→ Required work
Exactly as given, write out all the entries again.
★ ★ ★
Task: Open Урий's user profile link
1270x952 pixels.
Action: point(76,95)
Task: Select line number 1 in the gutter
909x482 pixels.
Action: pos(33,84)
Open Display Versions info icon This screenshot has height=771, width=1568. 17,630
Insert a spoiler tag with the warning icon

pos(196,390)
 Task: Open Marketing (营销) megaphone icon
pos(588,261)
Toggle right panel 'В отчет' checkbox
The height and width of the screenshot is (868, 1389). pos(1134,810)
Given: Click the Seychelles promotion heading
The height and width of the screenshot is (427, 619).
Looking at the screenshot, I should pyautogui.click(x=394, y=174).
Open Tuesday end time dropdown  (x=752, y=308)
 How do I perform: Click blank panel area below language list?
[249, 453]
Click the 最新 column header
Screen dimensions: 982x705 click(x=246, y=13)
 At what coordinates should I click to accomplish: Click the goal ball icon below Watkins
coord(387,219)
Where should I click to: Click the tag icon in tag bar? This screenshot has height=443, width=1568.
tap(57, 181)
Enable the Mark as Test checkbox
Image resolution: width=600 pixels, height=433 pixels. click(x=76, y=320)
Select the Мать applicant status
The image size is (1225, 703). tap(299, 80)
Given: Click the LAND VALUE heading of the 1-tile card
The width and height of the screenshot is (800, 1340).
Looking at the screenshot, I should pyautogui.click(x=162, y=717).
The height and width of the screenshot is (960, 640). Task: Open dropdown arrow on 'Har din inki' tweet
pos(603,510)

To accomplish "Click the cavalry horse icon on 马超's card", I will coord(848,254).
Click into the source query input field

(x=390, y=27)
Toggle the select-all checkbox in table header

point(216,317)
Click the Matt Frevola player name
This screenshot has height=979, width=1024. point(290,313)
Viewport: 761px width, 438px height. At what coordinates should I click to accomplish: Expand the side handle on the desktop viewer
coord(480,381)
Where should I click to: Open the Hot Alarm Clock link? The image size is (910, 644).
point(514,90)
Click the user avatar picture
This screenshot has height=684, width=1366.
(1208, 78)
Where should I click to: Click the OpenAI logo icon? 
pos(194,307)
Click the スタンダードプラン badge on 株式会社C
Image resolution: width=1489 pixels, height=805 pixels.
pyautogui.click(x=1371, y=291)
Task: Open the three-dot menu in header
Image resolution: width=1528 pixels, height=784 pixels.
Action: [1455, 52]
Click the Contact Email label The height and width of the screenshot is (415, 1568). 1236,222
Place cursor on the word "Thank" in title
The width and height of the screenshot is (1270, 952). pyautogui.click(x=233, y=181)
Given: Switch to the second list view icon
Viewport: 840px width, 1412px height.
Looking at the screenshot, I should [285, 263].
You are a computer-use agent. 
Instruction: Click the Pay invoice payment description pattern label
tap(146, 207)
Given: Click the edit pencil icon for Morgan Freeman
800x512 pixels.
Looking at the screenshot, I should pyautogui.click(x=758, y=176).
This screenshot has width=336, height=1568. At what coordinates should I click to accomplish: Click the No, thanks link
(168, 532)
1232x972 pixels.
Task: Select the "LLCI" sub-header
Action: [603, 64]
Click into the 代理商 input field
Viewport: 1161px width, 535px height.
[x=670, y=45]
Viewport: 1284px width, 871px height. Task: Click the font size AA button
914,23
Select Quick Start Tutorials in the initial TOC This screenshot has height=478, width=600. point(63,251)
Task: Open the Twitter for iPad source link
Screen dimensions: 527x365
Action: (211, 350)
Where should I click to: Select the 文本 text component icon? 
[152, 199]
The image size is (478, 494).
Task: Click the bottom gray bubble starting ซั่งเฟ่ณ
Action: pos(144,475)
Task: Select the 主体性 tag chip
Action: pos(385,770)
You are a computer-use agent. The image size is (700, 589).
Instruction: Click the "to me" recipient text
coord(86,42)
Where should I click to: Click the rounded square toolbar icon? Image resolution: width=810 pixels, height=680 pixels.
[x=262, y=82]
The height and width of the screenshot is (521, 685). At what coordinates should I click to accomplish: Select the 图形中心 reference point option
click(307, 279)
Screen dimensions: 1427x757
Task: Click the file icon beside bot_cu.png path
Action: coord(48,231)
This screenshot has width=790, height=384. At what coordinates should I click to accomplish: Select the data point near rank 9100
★ ★ ★
→ Answer box
Task: Open Урий's user profile link
1270x952 pixels.
Action: point(76,95)
Task: Select line number 1 in the gutter
909x482 pixels.
Action: pos(33,84)
Open Display Versions info icon This screenshot has height=771, width=1568. 17,630
Insert a spoiler tag with the warning icon

pos(196,390)
 Task: Open Marketing (营销) megaphone icon
pos(588,261)
Toggle right panel 'В отчет' checkbox
The height and width of the screenshot is (868, 1389). pos(1134,810)
Given: Click the Seychelles promotion heading
The height and width of the screenshot is (427, 619).
Looking at the screenshot, I should pyautogui.click(x=394, y=174).
Open Tuesday end time dropdown  (x=752, y=308)
 How do I perform: Click blank panel area below language list?
[249, 453]
Click the 最新 column header
Screen dimensions: 982x705 click(x=246, y=13)
 At what coordinates should I click to accomplish: Click the goal ball icon below Watkins
coord(387,219)
Where should I click to: Click the tag icon in tag bar? This screenshot has height=443, width=1568.
tap(57, 181)
Enable the Mark as Test checkbox
Image resolution: width=600 pixels, height=433 pixels. click(x=76, y=320)
Select the Мать applicant status
The image size is (1225, 703). tap(299, 80)
Given: Click the LAND VALUE heading of the 1-tile card
The width and height of the screenshot is (800, 1340).
Looking at the screenshot, I should pyautogui.click(x=162, y=717).
The height and width of the screenshot is (960, 640). Task: Open dropdown arrow on 'Har din inki' tweet
pos(603,510)

To accomplish "Click the cavalry horse icon on 马超's card", I will coord(848,254).
Click into the source query input field

(x=390, y=27)
Toggle the select-all checkbox in table header

point(216,317)
Click the Matt Frevola player name
This screenshot has height=979, width=1024. point(290,313)
Viewport: 761px width, 438px height. At what coordinates should I click to accomplish: Expand the side handle on the desktop viewer
coord(480,381)
Where should I click to: Open the Hot Alarm Clock link? The image size is (910, 644).
point(514,90)
Click the user avatar picture
This screenshot has height=684, width=1366.
(1208, 78)
Where should I click to: Click the OpenAI logo icon? 
pos(194,307)
Click the スタンダードプラン badge on 株式会社C
Image resolution: width=1489 pixels, height=805 pixels.
pyautogui.click(x=1371, y=291)
Task: Open the three-dot menu in header
Image resolution: width=1528 pixels, height=784 pixels.
Action: [1455, 52]
Click the Contact Email label The height and width of the screenshot is (415, 1568). 1236,222
Place cursor on the word "Thank" in title
The width and height of the screenshot is (1270, 952). pyautogui.click(x=233, y=181)
Given: Switch to the second list view icon
Viewport: 840px width, 1412px height.
Looking at the screenshot, I should [285, 263].
You are a computer-use agent. 
Instruction: Click the Pay invoice payment description pattern label
tap(146, 207)
Given: Click the edit pencil icon for Morgan Freeman
800x512 pixels.
Looking at the screenshot, I should pyautogui.click(x=758, y=176).
This screenshot has width=336, height=1568. At what coordinates should I click to accomplish: Click the No, thanks link
(168, 532)
1232x972 pixels.
Task: Select the "LLCI" sub-header
Action: [603, 64]
Click into the 代理商 input field
Viewport: 1161px width, 535px height.
[x=670, y=45]
Viewport: 1284px width, 871px height. Task: Click the font size AA button
914,23
Select Quick Start Tutorials in the initial TOC This screenshot has height=478, width=600. point(63,251)
Task: Open the Twitter for iPad source link
Screen dimensions: 527x365
Action: (211, 350)
Where should I click to: Select the 文本 text component icon? 
[152, 199]
The image size is (478, 494).
Task: Click the bottom gray bubble starting ซั่งเฟ่ณ
Action: pos(144,475)
Task: Select the 主体性 tag chip
Action: pos(385,770)
You are a computer-use agent. The image size is (700, 589).
Instruction: Click the "to me" recipient text
coord(86,42)
Where should I click to: Click the rounded square toolbar icon? Image resolution: width=810 pixels, height=680 pixels.
[x=262, y=82]
The height and width of the screenshot is (521, 685). At what coordinates should I click to accomplish: Select the 图形中心 reference point option
click(307, 279)
Screen dimensions: 1427x757
Task: Click the file icon beside bot_cu.png path
Action: coord(48,231)
This screenshot has width=790, height=384. At what coordinates should I click to accomplish: Select the data point near rank 9100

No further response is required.